**Entries supplied:**
————
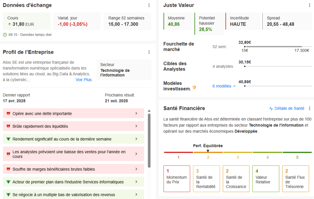Open the Détails de Santé link
The height and width of the screenshot is (199, 314).
(289, 108)
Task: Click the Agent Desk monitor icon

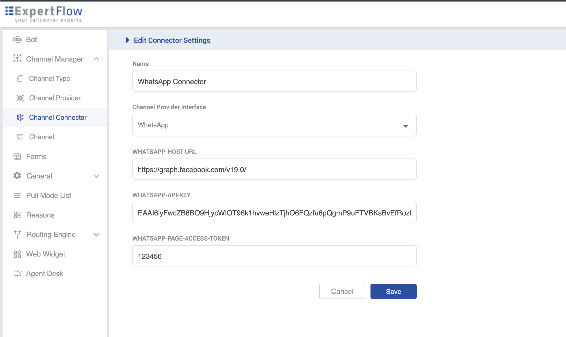Action: pyautogui.click(x=17, y=273)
————
**Given request:**
Pick out every line of the data above that contains the string "icon". Case counts, so match uppercase and lowercase letters exactly.

**Complete output:**
Task: Click the Agent Desk monitor icon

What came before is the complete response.